_WHAT IS EXPECTED:_ Repeat the data exactly, every last line of it.

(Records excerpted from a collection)
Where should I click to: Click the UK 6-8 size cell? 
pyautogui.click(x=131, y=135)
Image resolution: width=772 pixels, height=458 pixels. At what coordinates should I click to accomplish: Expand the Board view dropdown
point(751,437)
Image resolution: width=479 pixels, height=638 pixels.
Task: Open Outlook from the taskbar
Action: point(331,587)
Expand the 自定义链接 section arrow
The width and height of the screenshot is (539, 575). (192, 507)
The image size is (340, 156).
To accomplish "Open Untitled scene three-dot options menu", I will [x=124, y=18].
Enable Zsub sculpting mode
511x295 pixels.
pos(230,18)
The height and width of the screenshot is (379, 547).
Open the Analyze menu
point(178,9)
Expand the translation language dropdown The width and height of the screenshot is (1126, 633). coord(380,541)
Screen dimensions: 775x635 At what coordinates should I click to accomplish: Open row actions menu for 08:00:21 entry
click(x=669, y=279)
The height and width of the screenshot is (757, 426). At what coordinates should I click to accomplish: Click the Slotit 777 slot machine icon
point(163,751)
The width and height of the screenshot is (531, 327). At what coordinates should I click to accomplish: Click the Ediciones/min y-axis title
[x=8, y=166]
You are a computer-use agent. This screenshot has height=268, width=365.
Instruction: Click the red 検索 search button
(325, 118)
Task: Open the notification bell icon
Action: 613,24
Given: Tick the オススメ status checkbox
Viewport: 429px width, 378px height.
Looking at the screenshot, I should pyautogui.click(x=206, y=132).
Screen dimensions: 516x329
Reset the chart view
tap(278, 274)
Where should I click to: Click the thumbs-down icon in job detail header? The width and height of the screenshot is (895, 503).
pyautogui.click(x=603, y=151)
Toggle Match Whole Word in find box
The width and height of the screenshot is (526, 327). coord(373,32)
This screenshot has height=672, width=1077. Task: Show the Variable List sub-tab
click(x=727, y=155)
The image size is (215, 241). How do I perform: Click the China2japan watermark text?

_TASK OUTPUT:_
Where should I click to: Click the UK 6-8 size cell? 
pyautogui.click(x=131, y=135)
Image resolution: width=772 pixels, height=458 pixels. At what coordinates should I click to accomplish: Expand the Board view dropdown
point(751,437)
Image resolution: width=479 pixels, height=638 pixels.
Task: Open Outlook from the taskbar
Action: point(331,587)
Expand the 自定义链接 section arrow
The width and height of the screenshot is (539, 575). (192, 507)
The image size is (340, 156).
To accomplish "Open Untitled scene three-dot options menu", I will [x=124, y=18].
Enable Zsub sculpting mode
511x295 pixels.
pos(230,18)
The height and width of the screenshot is (379, 547).
Open the Analyze menu
point(178,9)
Expand the translation language dropdown The width and height of the screenshot is (1126, 633). coord(380,541)
Screen dimensions: 775x635 At what coordinates should I click to accomplish: Open row actions menu for 08:00:21 entry
click(x=669, y=279)
The height and width of the screenshot is (757, 426). At what coordinates should I click to accomplish: Click the Slotit 777 slot machine icon
point(163,751)
The width and height of the screenshot is (531, 327). At what coordinates should I click to accomplish: Click the Ediciones/min y-axis title
[x=8, y=166]
You are a computer-use agent. This screenshot has height=268, width=365.
Instruction: Click the red 検索 search button
(325, 118)
Task: Open the notification bell icon
Action: 613,24
Given: Tick the オススメ status checkbox
Viewport: 429px width, 378px height.
Looking at the screenshot, I should pyautogui.click(x=206, y=132).
Screen dimensions: 516x329
Reset the chart view
tap(278, 274)
Where should I click to: Click the thumbs-down icon in job detail header? The width and height of the screenshot is (895, 503).
pyautogui.click(x=603, y=151)
Toggle Match Whole Word in find box
The width and height of the screenshot is (526, 327). coord(373,32)
This screenshot has height=672, width=1077. Task: Show the Variable List sub-tab
click(x=727, y=155)
The image size is (215, 241). How do I perform: Click the China2japan watermark text?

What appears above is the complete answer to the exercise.